It is common in the US to view France as a fading nation. Last week’s carnage in Paris has reminded Americans what they value in their oldest ally. France may suffer from steep unemployment and a sclerotic public sector. It remains an à la carte ally of the US, rather than adopting a British-style prix fixe. But its effective handling of the attack on the satirical magazine Charlie Hebdo — and the symbolic nature of the target — has invoked something in America’s DNA. “Solidarité” is the cover of the New Yorker against a cartoon of the Eiffel Tower as a pencil — an artful echo of Le Monde’s “We are all Americans” post-9/11 headline. The slogan, “Je Suis Charlie”, may be overblown. But this tragedy has brought out America’s underlying sympathy for France. The more is the pity that no senior US official was able to attend Sunday’s unity demonstration in Paris.
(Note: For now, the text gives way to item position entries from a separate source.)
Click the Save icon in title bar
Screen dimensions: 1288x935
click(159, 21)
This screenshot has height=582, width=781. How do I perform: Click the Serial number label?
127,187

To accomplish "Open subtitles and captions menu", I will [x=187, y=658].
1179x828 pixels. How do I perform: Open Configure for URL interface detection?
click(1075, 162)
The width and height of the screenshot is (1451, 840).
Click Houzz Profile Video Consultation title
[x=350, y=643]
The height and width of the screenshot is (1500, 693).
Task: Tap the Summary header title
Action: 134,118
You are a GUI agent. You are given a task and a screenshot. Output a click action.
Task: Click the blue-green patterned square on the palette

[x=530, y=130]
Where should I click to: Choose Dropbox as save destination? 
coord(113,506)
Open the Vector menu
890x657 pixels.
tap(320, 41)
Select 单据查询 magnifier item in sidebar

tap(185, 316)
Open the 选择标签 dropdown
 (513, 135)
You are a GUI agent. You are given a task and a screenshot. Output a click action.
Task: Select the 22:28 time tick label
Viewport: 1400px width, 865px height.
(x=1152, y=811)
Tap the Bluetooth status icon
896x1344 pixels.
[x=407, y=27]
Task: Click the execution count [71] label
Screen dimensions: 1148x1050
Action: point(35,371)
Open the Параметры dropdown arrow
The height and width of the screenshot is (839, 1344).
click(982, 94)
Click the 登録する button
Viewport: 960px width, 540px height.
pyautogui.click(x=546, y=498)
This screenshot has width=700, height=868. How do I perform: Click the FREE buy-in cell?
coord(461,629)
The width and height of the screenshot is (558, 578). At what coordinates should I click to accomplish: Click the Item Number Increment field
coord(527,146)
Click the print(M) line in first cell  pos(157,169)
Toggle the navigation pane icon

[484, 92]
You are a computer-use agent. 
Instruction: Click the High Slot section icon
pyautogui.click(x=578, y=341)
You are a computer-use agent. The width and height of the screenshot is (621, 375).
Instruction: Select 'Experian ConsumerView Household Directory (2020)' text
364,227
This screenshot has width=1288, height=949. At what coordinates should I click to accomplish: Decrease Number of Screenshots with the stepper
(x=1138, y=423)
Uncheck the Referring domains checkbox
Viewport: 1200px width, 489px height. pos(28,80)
Though recent, the neoconservative view of France as a nation of “cheese eating surrender monkeys” is now a memory. Yet the lessons of the Iraq invasion look ever more relevant. In 2003, many Americans saw France as a weak-kneed appeaser of Third World dictators — Saddam Hussein being the latest. Some of it was true. The French have few scruples in dealing with thuggish regimes when there is profit to be made. But France — and Germany — stood against the Iraq invasion on principle and substance. With hindsight they were prescient. History will treat Jacques Chirac more kindly than Tony Blair. Besides, the US and the UK have histories of arming their own strongmen — at one time that included Saddam. Whether you view the fight against Islamist fascism
as a war, or as an international police operation, the French are doing some things right.